It's Day 33 of this 35 day project. (The set thus far.)
I visit the Anne Frank House. The sign says no photography. I ask if it's okay to draw, and the woman selling the tickets doesn't quite understand what I'm saying. I realize that if they don't want people taking photographs, they would probably object even more to someone taking the time to stand there making a drawing. I say never mind. If someone tells me not to draw, I'll stop, I decide, but I'm not going to seek out a ban. There isn't a no drawing sign. I feel guilty and clandestine the whole time I'm there.

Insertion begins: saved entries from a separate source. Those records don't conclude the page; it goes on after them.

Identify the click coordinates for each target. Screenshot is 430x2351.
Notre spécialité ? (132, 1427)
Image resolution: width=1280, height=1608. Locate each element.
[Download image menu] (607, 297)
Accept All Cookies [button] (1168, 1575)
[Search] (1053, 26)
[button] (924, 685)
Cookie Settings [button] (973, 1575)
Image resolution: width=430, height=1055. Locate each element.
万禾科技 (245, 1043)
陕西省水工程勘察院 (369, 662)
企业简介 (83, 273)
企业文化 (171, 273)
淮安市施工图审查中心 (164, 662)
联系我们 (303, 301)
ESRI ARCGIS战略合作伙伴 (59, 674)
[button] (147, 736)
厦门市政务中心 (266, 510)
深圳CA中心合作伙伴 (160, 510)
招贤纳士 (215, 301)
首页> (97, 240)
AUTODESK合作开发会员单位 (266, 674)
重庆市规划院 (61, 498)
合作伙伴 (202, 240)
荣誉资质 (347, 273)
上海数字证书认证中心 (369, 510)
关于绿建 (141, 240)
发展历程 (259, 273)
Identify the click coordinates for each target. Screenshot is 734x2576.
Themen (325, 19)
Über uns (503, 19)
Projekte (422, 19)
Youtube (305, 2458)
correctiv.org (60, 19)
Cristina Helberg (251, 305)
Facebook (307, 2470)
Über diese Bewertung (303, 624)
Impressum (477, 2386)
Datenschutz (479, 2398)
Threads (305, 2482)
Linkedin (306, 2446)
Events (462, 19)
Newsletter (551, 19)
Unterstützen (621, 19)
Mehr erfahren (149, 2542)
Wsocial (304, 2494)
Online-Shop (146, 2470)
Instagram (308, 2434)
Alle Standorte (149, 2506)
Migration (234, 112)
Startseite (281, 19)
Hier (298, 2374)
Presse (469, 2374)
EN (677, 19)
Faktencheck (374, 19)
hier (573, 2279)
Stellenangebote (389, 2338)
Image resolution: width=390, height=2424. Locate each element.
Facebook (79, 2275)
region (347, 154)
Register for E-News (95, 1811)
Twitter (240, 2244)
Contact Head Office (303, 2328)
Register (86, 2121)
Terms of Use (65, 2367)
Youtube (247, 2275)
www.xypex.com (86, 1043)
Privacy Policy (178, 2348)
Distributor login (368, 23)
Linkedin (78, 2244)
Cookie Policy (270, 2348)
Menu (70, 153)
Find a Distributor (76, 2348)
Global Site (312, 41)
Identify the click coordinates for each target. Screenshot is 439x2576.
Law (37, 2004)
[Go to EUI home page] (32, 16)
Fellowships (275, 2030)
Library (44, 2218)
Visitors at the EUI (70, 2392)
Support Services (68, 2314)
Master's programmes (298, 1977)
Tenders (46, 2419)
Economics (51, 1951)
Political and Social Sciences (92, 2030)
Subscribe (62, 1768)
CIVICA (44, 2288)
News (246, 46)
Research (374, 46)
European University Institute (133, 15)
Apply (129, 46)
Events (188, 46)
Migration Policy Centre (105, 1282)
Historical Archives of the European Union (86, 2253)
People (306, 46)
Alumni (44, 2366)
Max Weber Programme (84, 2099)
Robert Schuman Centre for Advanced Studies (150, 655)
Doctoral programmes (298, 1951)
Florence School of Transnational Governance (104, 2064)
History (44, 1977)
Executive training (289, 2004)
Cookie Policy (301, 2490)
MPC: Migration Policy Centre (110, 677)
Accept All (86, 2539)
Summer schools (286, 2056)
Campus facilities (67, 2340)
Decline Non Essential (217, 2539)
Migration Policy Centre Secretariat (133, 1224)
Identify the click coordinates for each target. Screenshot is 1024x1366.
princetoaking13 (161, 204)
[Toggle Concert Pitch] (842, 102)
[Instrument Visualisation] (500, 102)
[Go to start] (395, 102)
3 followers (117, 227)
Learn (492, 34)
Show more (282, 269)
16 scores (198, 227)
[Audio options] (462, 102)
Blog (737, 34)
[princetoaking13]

But, in fact, it's early in the morning, and it isn't crowded at all. I have a long time alone in Anne Frank's bedroom. I make this drawing of the pictures on her wall. She's a kid interested in pop culture — movies — Greta Garbo. "Ninotchka" is a new movie that she's excited about.
(Enlarge.)
I feel I'm doing something wrong, drawing these things, absorbed in one girl's interest in the pop culture of long ago— ephemera, preserved under plexiglas.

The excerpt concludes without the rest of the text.